JERUSALEM, (Reuters) – Israeli Prime Minister  Benjamin Netanyahu extended the tenure of the Mossad chief to an  eighth year yesterday, a testament to the spymaster’s perceived  success in waging shadow wars against Iran and its allies.  Meir Dagan, a former commando and retired general, took over  Mossad in 2002 with what security sources described as a mandate  to monitor and sabotage the Iranian nuclear programme ahead of  any decision by Israel to launch full-scale preemptive strikes.

Mossad also has been credited with spotting an alleged  Syrian nuclear reactor which Israel bombed in 2007, and with  assassinating Islamist guerrillas such as Imad Moughniyah of  Lebanon’s Hezbollah militia, who was slain in Damascus in 2008.
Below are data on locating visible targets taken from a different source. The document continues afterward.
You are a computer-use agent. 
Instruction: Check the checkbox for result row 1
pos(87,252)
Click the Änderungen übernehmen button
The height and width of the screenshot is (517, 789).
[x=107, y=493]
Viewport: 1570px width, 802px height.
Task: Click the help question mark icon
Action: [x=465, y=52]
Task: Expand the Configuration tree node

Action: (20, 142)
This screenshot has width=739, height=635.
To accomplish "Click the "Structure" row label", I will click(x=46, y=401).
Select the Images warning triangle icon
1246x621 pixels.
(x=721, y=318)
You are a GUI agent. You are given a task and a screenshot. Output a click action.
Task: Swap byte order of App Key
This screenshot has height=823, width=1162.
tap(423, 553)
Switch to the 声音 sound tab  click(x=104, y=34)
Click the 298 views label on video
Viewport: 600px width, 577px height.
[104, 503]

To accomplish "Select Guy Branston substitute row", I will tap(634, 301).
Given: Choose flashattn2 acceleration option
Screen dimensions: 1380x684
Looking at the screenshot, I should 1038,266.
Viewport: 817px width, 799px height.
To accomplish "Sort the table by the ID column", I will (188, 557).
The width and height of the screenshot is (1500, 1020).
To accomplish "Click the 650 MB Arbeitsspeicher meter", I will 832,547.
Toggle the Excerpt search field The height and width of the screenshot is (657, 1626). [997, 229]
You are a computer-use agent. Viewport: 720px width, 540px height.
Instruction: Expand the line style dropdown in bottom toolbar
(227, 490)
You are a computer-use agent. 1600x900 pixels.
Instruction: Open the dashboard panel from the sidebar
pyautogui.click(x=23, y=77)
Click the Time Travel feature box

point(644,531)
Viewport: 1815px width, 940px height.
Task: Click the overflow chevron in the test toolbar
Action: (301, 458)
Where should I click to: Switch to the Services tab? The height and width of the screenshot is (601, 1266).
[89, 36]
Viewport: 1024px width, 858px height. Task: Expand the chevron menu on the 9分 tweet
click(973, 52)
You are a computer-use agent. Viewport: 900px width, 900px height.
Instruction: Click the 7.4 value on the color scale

“This is an excellent man who, at the head of an excellent  team, has improved the country’s capabilities,” an aide to   Netanyahu quoted him as telling the Israeli cabinet in its  weekly session.

The son of Holocaust refugees, Dagan, 64, has spearheaded  assessments that a nuclear-armed Iran would present a mortal  threat to Israel. Iran — which denies seeking the bomb — could  produce its first such warhead by 2014, Dagan said last week.

He also played down prospects of the current civil upheaval  over Iran’s disputed June 12 election leading to a change in  government, but said Tehran could be persuaded to curb sensitive  nuclear technologies if U.S.-led sanctions are intensified.

Failing that, Israel, which is widely assumed to have the  Middle East’s only nuclear arsenal, has hinted at a military  option, though many analysts think Iranian sites are too  dispersed and fortified for its air force to take on alone.
That leaves covert action as a stop-gap countermeasure,  something Israeli officials privately confirm is under way.